**What you will do**
Look below for the line that has "This screenshot has height=464, width=495.". Set down the lines from there through the line that has "Screen dimensions: 1088x1087", exactly as written.
Segment Start: Task input
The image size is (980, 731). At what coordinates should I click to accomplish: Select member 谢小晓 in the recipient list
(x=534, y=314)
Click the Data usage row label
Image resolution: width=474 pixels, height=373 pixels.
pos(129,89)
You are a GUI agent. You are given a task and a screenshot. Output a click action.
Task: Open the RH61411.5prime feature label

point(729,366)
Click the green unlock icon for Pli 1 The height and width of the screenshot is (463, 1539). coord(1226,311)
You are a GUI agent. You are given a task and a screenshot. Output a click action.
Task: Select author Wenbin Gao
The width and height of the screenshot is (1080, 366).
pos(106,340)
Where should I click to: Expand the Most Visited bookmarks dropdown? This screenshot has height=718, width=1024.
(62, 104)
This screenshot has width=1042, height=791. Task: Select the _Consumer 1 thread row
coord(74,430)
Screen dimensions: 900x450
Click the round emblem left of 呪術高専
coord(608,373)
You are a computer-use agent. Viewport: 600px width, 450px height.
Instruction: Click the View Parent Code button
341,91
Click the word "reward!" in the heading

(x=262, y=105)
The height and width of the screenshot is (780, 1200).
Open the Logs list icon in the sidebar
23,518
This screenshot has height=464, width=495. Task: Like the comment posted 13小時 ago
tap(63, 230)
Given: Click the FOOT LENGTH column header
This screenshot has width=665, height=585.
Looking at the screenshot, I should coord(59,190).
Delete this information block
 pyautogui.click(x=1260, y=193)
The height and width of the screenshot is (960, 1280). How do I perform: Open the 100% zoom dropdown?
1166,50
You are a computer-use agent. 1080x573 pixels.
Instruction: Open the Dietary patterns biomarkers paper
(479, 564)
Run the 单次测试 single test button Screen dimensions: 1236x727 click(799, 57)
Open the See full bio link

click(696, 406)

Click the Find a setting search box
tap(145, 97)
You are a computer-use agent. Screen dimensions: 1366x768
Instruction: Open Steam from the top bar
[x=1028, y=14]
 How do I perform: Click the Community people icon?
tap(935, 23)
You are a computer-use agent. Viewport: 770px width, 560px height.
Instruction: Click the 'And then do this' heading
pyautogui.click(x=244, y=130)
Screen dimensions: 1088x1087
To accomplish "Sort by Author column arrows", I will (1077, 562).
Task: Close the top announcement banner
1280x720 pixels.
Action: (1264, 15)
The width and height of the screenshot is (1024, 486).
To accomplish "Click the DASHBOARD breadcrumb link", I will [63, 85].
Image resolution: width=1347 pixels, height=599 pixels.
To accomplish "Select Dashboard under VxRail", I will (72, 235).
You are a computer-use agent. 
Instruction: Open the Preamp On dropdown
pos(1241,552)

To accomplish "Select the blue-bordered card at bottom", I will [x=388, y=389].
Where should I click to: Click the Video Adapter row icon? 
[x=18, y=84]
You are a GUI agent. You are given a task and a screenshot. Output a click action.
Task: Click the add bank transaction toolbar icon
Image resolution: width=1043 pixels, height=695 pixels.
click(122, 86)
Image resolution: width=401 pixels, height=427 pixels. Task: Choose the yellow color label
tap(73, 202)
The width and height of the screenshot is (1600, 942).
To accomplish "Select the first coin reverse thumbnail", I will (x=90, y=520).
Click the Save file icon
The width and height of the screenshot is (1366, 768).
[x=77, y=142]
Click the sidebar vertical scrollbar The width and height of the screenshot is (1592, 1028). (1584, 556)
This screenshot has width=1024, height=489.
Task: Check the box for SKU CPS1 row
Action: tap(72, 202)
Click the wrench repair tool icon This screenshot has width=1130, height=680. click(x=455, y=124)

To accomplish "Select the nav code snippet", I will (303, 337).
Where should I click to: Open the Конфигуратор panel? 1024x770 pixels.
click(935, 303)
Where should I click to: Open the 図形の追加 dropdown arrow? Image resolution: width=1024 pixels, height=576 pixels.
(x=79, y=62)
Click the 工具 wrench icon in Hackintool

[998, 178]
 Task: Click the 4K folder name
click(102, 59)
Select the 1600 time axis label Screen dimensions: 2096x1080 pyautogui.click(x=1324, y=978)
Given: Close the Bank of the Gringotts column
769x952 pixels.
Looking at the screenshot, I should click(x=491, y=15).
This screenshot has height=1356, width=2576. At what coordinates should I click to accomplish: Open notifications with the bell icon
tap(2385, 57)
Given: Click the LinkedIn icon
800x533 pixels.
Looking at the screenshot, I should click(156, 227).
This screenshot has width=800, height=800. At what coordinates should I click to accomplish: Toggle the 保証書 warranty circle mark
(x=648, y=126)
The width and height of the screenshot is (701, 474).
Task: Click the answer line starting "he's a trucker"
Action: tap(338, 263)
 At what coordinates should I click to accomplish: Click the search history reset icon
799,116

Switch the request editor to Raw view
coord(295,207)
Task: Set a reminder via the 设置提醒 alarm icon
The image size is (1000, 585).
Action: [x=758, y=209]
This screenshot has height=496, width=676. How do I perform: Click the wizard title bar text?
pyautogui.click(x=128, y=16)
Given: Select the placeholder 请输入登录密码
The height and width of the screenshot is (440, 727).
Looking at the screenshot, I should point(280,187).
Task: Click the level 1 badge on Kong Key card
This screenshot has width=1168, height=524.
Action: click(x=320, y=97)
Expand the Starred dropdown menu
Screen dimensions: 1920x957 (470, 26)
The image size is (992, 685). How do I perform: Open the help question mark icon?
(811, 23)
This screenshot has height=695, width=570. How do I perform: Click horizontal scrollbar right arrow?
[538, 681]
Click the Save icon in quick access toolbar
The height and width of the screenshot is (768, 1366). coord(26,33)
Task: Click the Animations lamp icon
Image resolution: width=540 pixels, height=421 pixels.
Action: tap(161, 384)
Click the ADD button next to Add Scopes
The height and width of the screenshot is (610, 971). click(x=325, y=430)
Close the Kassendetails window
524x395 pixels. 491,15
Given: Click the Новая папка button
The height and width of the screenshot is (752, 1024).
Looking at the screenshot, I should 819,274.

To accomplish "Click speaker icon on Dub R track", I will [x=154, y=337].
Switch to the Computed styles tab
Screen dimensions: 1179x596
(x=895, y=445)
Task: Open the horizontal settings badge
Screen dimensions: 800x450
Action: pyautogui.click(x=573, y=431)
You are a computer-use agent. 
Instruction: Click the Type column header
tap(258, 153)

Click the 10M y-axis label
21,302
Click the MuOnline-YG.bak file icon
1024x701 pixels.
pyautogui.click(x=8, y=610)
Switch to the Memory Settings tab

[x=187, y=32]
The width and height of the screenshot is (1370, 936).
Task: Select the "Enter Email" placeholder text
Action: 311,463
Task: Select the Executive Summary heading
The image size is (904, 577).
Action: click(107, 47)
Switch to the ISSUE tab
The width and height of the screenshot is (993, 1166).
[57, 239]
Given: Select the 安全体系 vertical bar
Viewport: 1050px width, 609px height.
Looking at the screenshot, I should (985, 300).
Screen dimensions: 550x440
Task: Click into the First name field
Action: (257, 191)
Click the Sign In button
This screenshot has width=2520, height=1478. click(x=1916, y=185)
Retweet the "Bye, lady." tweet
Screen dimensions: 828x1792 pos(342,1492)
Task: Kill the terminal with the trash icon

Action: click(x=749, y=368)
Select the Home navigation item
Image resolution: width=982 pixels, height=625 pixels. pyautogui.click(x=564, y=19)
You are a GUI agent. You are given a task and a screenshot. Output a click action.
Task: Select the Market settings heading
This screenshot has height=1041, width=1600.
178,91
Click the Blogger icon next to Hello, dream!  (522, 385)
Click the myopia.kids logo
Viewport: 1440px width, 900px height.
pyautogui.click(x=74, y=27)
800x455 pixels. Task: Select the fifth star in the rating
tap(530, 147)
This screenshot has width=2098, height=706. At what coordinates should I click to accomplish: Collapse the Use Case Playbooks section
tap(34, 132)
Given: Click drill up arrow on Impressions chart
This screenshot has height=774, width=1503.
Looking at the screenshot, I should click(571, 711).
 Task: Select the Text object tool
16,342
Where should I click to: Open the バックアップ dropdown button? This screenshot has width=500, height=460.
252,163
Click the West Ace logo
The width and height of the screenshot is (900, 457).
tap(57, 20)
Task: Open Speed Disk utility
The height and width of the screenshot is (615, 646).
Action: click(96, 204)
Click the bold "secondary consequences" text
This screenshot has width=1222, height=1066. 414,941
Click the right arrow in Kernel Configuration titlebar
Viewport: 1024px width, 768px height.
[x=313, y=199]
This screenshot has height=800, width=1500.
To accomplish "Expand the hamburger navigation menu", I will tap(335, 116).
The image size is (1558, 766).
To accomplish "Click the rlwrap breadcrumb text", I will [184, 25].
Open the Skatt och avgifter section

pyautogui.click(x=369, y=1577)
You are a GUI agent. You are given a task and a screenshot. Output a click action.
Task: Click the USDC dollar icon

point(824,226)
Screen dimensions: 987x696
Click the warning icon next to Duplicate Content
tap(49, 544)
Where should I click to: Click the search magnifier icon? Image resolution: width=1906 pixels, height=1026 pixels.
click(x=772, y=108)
Segment End: Task input
**Solution to the problem**
This screenshot has height=464, width=495. Task: Like the comment posted 13小時 ago
tap(63, 230)
Given: Click the FOOT LENGTH column header
This screenshot has width=665, height=585.
Looking at the screenshot, I should coord(59,190).
Delete this information block
 pyautogui.click(x=1260, y=193)
The height and width of the screenshot is (960, 1280). How do I perform: Open the 100% zoom dropdown?
1166,50
You are a computer-use agent. 1080x573 pixels.
Instruction: Open the Dietary patterns biomarkers paper
(479, 564)
Run the 单次测试 single test button Screen dimensions: 1236x727 click(799, 57)
Open the See full bio link

click(696, 406)

Click the Find a setting search box
tap(145, 97)
You are a computer-use agent. Screen dimensions: 1366x768
Instruction: Open Steam from the top bar
[x=1028, y=14]
 How do I perform: Click the Community people icon?
tap(935, 23)
You are a computer-use agent. Viewport: 770px width, 560px height.
Instruction: Click the 'And then do this' heading
pyautogui.click(x=244, y=130)
Screen dimensions: 1088x1087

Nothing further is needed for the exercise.